Category: Continuous Strand Weaving
This cozy little scarf was completed yesterday. It’s another rectangle loom scarf using my Hideaway Homestead loom on the 10″ x 48″ setting. I’ve found they “shrink” in width about 2″ or more, but the length stays about the same. The yarn was Yarn Bee First Love, which is 100% polyester. It holds its shape very nicely off the loom:
I’ve struggled using a crochet hook as a continuous strand weaving tool. When you first start a project, it’s easiest to use your hands to weave, but after about twenty rows, it’s faster to use a crochet hook; however, there are times it works perfectly and there are times the yarn jumps off while pulling it through the shed or the hook itself snags the yarn and creates a mess. I’ve often thought there should be something better than a crochet hook for this type of weaving. Some weavers use a long, wooden hook that has what appears to be a deeper, sturdier looking hook, but I still thought there should be something that almost locks in the yarn but allows it to travel through the opening freely while pulling the working yarn through the shed.

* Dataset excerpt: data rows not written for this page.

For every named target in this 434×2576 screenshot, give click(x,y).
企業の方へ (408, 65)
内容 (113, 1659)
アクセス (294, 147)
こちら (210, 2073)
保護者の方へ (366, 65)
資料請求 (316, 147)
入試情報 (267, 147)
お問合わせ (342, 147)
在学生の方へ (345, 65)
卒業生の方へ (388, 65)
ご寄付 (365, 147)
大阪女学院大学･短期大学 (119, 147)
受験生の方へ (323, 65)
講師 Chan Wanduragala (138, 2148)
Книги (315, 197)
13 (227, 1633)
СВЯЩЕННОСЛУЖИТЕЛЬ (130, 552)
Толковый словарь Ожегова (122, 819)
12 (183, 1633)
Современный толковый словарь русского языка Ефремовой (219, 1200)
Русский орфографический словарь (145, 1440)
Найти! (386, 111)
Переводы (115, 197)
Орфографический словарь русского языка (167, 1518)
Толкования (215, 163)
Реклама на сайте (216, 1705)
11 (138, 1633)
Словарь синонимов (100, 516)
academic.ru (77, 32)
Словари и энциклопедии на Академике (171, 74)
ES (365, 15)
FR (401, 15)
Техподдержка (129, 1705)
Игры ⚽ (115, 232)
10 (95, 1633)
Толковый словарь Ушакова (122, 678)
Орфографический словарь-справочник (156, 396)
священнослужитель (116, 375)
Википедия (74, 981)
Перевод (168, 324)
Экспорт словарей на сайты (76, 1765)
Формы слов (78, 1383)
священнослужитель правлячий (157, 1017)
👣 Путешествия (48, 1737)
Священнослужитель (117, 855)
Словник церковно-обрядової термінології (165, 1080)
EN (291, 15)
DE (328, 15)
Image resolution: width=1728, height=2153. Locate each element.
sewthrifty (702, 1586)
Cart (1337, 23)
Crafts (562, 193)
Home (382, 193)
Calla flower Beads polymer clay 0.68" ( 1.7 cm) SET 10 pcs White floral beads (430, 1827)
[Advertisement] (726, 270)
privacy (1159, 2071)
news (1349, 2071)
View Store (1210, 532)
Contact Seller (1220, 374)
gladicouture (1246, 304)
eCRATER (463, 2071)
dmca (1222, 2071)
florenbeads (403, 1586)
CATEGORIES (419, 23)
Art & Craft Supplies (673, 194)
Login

Then I thought of using the humble kitchen skewer. If I could add a handle to this, it’d be a perfect tool for weaving this way. I’ve been using it without a handle, and it’s great. The yarn doesn’t snag, it only jumps out of place on occasion, and using the rounded end to weave over/under works really well. It’ll only be the last five rows or so where the size of this becomes an issue, and then… back to the crochet hook.
The yarn was a challenge (Schachenmayr Original Boston Sun (Earth Mix)). I’m making a note because I chose, on purpose, a yarn I wouldn’t have chosen. I wanted to see what the colors would look like on the loom. Believe me, the orange is a blaze hunting orange, but it looks far softer in the photo. The bigger issue was that the yarn itself was snaggy. It split and frayed and pretty much made the project difficult to complete. I think it’s better for knitting.